The study provides the first account of how artificial limbs are represented in the brains of amputees.
"While the use of a prosthesis can be very beneficial to people with one hand, most people with one hand prefer not to use one regularly, so understanding how they can be more user-friendly could be very valuable," said the study's lead author, Dr Tamar Makin.
"If we can convince a person's brain that the artificial limb is the person's real limb, we could make prostheses more comfortable and easier to use," he added.
The study included 32 people with one hand - half of whom were born with one hand and half had lost a hand due to amputation - alongside 24 people with two hands, used as a control group, most of whom were family or friends of the people with one hand.
The participants were shown images of prosthetic hands (including photos of their own prostheses) as well as real limbs.

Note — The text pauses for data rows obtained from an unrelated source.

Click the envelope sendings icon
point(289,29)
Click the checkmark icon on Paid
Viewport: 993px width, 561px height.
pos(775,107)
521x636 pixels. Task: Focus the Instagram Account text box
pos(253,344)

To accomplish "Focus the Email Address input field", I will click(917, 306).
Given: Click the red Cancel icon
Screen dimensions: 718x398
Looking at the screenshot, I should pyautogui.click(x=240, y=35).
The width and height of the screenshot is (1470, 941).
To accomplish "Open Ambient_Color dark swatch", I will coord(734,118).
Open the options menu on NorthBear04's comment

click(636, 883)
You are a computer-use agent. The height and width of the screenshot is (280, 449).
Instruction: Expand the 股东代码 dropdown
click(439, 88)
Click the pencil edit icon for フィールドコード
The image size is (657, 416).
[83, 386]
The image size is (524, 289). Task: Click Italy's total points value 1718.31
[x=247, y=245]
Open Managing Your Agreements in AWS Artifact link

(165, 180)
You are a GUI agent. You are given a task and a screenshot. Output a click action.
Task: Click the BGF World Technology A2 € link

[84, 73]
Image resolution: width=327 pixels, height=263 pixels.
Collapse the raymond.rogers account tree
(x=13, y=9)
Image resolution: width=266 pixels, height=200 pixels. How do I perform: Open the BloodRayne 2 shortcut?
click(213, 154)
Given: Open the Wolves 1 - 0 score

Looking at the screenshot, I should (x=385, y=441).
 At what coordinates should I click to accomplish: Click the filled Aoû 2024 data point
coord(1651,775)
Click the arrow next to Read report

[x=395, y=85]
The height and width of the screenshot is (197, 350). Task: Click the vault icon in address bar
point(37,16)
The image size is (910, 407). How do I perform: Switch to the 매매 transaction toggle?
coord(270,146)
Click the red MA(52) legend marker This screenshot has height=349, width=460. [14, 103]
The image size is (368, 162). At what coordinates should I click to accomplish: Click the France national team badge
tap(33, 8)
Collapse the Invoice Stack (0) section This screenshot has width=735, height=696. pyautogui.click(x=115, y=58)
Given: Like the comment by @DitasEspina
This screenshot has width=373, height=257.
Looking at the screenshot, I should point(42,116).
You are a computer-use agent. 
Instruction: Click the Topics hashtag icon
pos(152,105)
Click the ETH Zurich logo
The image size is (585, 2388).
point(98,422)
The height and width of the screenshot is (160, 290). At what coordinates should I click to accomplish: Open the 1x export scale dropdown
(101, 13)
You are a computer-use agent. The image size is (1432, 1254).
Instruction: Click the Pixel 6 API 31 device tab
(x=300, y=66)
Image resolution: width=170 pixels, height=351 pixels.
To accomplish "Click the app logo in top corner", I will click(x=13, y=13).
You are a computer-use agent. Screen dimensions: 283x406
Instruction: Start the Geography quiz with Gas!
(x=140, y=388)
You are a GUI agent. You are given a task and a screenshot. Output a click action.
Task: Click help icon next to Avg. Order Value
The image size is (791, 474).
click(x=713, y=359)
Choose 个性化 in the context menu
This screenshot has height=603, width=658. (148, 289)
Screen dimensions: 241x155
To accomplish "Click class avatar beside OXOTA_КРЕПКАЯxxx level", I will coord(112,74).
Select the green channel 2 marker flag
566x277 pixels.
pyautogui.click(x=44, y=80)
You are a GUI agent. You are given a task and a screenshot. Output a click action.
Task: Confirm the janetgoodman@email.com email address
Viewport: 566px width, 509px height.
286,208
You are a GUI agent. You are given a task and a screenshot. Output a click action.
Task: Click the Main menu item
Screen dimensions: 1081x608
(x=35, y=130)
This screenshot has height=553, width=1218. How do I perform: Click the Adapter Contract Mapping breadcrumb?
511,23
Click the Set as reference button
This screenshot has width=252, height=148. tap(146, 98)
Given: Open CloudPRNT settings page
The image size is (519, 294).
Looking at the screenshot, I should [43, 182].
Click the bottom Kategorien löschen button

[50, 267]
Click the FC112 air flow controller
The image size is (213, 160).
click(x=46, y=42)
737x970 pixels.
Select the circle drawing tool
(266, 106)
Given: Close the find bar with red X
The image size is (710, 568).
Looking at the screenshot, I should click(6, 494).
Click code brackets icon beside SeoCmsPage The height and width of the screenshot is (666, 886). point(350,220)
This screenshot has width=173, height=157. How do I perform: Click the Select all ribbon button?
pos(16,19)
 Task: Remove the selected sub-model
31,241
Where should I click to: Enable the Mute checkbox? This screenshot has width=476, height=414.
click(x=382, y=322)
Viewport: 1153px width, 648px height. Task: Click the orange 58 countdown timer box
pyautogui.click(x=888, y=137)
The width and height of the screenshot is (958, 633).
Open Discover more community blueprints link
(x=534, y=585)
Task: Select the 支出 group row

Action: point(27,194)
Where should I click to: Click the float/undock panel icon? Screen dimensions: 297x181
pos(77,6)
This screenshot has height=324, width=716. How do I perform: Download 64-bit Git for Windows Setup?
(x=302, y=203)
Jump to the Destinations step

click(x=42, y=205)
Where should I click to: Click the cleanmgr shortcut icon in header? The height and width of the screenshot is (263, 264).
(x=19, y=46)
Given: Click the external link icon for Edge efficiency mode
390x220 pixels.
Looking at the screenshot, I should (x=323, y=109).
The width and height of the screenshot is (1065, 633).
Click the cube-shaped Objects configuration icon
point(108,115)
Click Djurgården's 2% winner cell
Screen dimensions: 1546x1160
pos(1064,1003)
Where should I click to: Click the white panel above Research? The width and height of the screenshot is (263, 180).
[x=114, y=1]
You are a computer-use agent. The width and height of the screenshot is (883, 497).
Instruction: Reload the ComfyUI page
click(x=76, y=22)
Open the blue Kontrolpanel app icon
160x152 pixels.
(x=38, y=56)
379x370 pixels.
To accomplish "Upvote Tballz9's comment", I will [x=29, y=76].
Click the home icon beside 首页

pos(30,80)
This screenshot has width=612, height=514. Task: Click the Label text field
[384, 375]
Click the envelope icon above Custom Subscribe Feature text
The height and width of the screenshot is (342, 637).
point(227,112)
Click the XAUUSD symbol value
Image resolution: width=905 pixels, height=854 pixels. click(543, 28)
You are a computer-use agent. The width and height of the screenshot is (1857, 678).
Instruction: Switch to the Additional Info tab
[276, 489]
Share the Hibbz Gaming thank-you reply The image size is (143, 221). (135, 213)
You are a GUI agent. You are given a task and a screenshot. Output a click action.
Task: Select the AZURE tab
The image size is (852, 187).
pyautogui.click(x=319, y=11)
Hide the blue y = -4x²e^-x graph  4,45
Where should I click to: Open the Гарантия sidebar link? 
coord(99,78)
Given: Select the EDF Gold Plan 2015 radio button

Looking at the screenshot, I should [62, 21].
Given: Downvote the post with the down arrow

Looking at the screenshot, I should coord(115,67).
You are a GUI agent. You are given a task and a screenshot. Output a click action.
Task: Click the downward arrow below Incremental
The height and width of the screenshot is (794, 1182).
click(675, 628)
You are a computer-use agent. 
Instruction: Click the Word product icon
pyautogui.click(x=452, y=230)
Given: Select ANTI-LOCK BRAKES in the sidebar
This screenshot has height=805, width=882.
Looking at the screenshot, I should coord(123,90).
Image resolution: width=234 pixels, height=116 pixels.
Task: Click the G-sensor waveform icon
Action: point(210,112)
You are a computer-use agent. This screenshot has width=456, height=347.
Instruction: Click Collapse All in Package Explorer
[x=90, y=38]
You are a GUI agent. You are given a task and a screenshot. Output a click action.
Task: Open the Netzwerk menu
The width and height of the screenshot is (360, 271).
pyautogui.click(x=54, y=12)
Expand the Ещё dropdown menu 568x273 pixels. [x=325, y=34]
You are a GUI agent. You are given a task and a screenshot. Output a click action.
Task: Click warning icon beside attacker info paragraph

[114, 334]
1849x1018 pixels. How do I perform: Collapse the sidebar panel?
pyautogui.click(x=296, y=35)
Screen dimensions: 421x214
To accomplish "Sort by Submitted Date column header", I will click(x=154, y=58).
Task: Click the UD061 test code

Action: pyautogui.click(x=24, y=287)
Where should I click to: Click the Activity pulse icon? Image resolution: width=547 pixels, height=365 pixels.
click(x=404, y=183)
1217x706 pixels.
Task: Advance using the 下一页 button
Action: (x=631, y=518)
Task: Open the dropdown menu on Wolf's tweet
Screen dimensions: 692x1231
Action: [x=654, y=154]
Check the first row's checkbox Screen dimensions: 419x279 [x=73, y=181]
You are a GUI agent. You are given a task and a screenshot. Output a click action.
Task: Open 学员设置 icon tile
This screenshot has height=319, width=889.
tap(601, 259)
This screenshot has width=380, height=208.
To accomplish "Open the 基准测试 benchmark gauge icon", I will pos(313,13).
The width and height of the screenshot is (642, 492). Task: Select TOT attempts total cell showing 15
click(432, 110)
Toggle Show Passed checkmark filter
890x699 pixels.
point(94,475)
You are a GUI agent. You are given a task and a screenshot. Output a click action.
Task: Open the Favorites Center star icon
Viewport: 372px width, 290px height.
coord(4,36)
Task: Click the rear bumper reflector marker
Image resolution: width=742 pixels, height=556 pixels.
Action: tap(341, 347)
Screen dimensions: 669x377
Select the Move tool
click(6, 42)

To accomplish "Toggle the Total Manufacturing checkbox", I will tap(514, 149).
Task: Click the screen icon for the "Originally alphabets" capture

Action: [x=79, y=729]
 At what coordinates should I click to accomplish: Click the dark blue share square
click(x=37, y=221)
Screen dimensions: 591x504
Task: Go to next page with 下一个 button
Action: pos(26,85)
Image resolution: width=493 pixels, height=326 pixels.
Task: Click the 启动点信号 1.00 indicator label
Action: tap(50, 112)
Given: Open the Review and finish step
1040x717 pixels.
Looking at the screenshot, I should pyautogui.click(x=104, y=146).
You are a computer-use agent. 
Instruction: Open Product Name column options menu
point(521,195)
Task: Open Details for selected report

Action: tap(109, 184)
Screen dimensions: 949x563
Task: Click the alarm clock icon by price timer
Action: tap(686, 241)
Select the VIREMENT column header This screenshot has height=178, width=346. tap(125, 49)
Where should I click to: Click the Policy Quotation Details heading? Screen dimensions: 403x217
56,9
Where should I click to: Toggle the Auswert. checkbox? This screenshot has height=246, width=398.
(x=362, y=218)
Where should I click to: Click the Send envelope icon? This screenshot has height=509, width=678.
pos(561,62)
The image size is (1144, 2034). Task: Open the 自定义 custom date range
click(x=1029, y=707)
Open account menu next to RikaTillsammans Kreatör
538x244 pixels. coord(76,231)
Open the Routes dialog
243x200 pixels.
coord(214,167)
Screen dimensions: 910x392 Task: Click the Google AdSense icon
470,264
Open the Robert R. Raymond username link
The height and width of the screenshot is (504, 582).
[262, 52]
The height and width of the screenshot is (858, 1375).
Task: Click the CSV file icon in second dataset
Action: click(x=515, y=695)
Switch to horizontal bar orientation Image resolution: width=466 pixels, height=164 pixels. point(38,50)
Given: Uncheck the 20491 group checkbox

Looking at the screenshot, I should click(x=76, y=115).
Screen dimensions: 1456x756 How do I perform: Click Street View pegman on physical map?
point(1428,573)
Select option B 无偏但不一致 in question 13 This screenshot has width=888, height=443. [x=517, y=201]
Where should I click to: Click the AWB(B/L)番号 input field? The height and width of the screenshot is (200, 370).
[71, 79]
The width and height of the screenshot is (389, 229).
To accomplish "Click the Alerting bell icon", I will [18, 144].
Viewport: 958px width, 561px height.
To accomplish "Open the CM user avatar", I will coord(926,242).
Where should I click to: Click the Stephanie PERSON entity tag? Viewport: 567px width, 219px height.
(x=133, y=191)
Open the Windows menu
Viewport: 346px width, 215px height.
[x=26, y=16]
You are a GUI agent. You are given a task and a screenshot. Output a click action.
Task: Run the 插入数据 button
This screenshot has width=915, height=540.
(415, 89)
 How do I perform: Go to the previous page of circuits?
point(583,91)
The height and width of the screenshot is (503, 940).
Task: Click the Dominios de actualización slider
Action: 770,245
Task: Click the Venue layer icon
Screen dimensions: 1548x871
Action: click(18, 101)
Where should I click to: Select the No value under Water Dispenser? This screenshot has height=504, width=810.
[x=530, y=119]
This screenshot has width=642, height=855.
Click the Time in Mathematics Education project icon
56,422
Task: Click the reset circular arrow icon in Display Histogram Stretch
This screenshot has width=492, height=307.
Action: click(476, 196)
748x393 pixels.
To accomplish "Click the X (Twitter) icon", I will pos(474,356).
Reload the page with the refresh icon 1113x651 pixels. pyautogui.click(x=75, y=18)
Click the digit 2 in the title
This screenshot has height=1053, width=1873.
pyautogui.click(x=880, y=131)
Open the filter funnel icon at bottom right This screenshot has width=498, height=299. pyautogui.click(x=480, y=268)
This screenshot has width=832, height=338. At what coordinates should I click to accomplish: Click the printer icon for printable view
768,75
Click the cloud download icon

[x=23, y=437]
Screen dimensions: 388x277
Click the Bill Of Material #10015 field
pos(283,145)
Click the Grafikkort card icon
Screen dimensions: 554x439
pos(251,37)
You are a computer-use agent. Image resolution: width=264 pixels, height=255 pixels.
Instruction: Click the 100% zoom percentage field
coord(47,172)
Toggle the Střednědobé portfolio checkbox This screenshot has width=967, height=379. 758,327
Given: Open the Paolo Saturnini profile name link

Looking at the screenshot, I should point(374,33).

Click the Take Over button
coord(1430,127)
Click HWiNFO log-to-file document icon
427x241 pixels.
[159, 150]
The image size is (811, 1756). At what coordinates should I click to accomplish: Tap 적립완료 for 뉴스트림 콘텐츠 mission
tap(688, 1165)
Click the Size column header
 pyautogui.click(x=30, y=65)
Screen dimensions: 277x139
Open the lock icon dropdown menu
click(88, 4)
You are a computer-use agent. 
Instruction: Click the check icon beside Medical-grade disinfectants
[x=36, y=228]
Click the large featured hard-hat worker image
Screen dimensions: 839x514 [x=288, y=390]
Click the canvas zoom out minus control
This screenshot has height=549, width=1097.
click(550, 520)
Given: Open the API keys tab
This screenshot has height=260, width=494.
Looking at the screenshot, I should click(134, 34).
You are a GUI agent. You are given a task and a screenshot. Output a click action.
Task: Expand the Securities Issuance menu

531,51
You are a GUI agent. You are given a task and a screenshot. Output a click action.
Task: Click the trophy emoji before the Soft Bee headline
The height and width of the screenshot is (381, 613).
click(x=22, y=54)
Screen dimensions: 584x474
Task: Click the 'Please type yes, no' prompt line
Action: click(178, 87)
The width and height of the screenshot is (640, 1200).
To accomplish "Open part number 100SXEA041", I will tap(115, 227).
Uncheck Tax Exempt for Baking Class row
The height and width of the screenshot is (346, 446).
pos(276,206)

A functional magnetic resonance imaging (FMRI) scan was used to assess the participants' neural responses.
Within the visual cortex of the brain is an area that enables people to recognise hands. This area displayed a stronger response to images of prostheses among the one-handed participants, compared to the controls, particularly among those who used a prosthesis most frequently in their daily lives.
This part of the brain also responded to images of prostheses that are functional but do not look like a hand, such as a hook prosthesis.
The researchers also investigated the connectivity between the visual hand-selective area and the area of the sensorimotor cortex which would be expected to control the missing hand.
They found there was better connectivity between these two brain areas in those people who used their prostheses regularly.
"Our findings suggest that the key determinant of whether the brain responds similarly to a prosthetic hand as it does to a real hand, is prosthetic use. As many of our study participants lost their hand in adulthood, we find that our brains can adapt at any age, which goes against common theories that brain plasticity depends on development early in life," said the study's first author, Fiona van den Heiligenberg.
"We think the ultimate barrier is simply how much you use the prosthesis," said Dr Makin.
The findings from the study are published in the journal Brain.